_PROMPT_: Without omitting anything, retype the data that follows.

[Opening TASK MATERIAL section]

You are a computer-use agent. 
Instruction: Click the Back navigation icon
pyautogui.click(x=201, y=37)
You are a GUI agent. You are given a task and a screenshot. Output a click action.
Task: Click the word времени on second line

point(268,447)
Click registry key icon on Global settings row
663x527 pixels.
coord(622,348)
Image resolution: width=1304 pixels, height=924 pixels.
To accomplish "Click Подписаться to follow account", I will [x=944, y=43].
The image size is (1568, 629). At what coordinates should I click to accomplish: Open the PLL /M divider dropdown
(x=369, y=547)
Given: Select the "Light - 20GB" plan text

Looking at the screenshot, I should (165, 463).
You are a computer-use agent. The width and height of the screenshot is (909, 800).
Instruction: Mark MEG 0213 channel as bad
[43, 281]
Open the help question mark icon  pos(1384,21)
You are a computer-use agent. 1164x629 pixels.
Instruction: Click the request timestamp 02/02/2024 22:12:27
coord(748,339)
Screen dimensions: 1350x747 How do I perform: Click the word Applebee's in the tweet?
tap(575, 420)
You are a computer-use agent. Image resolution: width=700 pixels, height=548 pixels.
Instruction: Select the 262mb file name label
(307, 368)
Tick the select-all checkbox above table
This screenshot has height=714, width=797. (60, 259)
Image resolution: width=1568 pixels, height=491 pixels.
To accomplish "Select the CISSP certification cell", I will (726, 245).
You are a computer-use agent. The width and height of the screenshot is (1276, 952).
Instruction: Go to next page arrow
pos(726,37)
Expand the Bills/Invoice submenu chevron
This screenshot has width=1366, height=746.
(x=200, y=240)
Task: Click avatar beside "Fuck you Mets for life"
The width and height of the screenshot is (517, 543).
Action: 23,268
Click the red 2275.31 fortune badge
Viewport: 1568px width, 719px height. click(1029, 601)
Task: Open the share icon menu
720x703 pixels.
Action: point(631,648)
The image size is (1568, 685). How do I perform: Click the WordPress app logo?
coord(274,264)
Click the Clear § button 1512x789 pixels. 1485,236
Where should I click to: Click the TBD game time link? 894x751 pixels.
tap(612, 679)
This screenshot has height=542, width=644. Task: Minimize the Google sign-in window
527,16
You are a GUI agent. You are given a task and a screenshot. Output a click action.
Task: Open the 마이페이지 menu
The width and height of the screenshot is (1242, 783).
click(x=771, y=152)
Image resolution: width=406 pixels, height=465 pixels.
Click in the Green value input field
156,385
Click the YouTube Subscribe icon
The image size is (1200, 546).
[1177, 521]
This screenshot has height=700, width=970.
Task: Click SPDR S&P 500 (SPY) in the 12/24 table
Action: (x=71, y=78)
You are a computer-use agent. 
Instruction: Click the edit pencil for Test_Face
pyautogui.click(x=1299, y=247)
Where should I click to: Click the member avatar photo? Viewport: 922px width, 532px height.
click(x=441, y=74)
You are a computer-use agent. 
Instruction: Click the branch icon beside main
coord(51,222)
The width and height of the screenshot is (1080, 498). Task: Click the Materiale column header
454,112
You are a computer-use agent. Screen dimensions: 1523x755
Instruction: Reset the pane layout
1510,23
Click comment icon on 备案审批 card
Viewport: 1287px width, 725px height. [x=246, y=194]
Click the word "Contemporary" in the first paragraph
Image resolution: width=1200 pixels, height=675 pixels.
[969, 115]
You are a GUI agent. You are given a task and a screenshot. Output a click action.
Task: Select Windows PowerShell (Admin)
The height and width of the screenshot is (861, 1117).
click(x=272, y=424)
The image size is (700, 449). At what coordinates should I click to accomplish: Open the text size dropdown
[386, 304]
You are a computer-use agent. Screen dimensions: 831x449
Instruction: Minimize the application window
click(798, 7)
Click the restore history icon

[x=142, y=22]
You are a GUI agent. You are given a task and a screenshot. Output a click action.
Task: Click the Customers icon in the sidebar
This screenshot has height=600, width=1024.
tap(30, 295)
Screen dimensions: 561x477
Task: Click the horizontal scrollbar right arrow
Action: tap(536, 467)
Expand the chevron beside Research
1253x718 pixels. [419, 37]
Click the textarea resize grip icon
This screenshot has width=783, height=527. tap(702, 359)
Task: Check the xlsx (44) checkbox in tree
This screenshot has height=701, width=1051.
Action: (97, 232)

[Closing TASK MATERIAL section]

_ANSWER SECTION_:
You are a computer-use agent. 
Instruction: Click the Back navigation icon
pyautogui.click(x=201, y=37)
You are a GUI agent. You are given a task and a screenshot. Output a click action.
Task: Click the word времени on second line

point(268,447)
Click registry key icon on Global settings row
663x527 pixels.
coord(622,348)
Image resolution: width=1304 pixels, height=924 pixels.
To accomplish "Click Подписаться to follow account", I will [x=944, y=43].
The image size is (1568, 629). At what coordinates should I click to accomplish: Open the PLL /M divider dropdown
(x=369, y=547)
Given: Select the "Light - 20GB" plan text

Looking at the screenshot, I should (165, 463).
You are a computer-use agent. The width and height of the screenshot is (909, 800).
Instruction: Mark MEG 0213 channel as bad
[43, 281]
Open the help question mark icon  pos(1384,21)
You are a computer-use agent. 1164x629 pixels.
Instruction: Click the request timestamp 02/02/2024 22:12:27
coord(748,339)
Screen dimensions: 1350x747 How do I perform: Click the word Applebee's in the tweet?
tap(575, 420)
You are a computer-use agent. Image resolution: width=700 pixels, height=548 pixels.
Instruction: Select the 262mb file name label
(307, 368)
Tick the select-all checkbox above table
This screenshot has height=714, width=797. (60, 259)
Image resolution: width=1568 pixels, height=491 pixels.
To accomplish "Select the CISSP certification cell", I will (726, 245).
You are a computer-use agent. The width and height of the screenshot is (1276, 952).
Instruction: Go to next page arrow
pos(726,37)
Expand the Bills/Invoice submenu chevron
This screenshot has width=1366, height=746.
(x=200, y=240)
Task: Click avatar beside "Fuck you Mets for life"
The width and height of the screenshot is (517, 543).
Action: 23,268
Click the red 2275.31 fortune badge
Viewport: 1568px width, 719px height. click(1029, 601)
Task: Open the share icon menu
720x703 pixels.
Action: point(631,648)
The image size is (1568, 685). How do I perform: Click the WordPress app logo?
coord(274,264)
Click the Clear § button 1512x789 pixels. 1485,236
Where should I click to: Click the TBD game time link? 894x751 pixels.
tap(612, 679)
This screenshot has height=542, width=644. Task: Minimize the Google sign-in window
527,16
You are a GUI agent. You are given a task and a screenshot. Output a click action.
Task: Open the 마이페이지 menu
The width and height of the screenshot is (1242, 783).
click(x=771, y=152)
Image resolution: width=406 pixels, height=465 pixels.
Click in the Green value input field
156,385
Click the YouTube Subscribe icon
The image size is (1200, 546).
[1177, 521]
This screenshot has height=700, width=970.
Task: Click SPDR S&P 500 (SPY) in the 12/24 table
Action: (x=71, y=78)
You are a computer-use agent. 
Instruction: Click the edit pencil for Test_Face
pyautogui.click(x=1299, y=247)
Where should I click to: Click the member avatar photo? Viewport: 922px width, 532px height.
click(x=441, y=74)
You are a computer-use agent. 
Instruction: Click the branch icon beside main
coord(51,222)
The width and height of the screenshot is (1080, 498). Task: Click the Materiale column header
454,112
You are a computer-use agent. Screen dimensions: 1523x755
Instruction: Reset the pane layout
1510,23
Click comment icon on 备案审批 card
Viewport: 1287px width, 725px height. [x=246, y=194]
Click the word "Contemporary" in the first paragraph
Image resolution: width=1200 pixels, height=675 pixels.
[969, 115]
You are a GUI agent. You are given a task and a screenshot. Output a click action.
Task: Select Windows PowerShell (Admin)
The height and width of the screenshot is (861, 1117).
click(x=272, y=424)
The image size is (700, 449). At what coordinates should I click to accomplish: Open the text size dropdown
[386, 304]
You are a computer-use agent. Screen dimensions: 831x449
Instruction: Minimize the application window
click(798, 7)
Click the restore history icon

[x=142, y=22]
You are a GUI agent. You are given a task and a screenshot. Output a click action.
Task: Click the Customers icon in the sidebar
This screenshot has height=600, width=1024.
tap(30, 295)
Screen dimensions: 561x477
Task: Click the horizontal scrollbar right arrow
Action: tap(536, 467)
Expand the chevron beside Research
1253x718 pixels. [419, 37]
Click the textarea resize grip icon
This screenshot has width=783, height=527. tap(702, 359)
Task: Check the xlsx (44) checkbox in tree
This screenshot has height=701, width=1051.
Action: (97, 232)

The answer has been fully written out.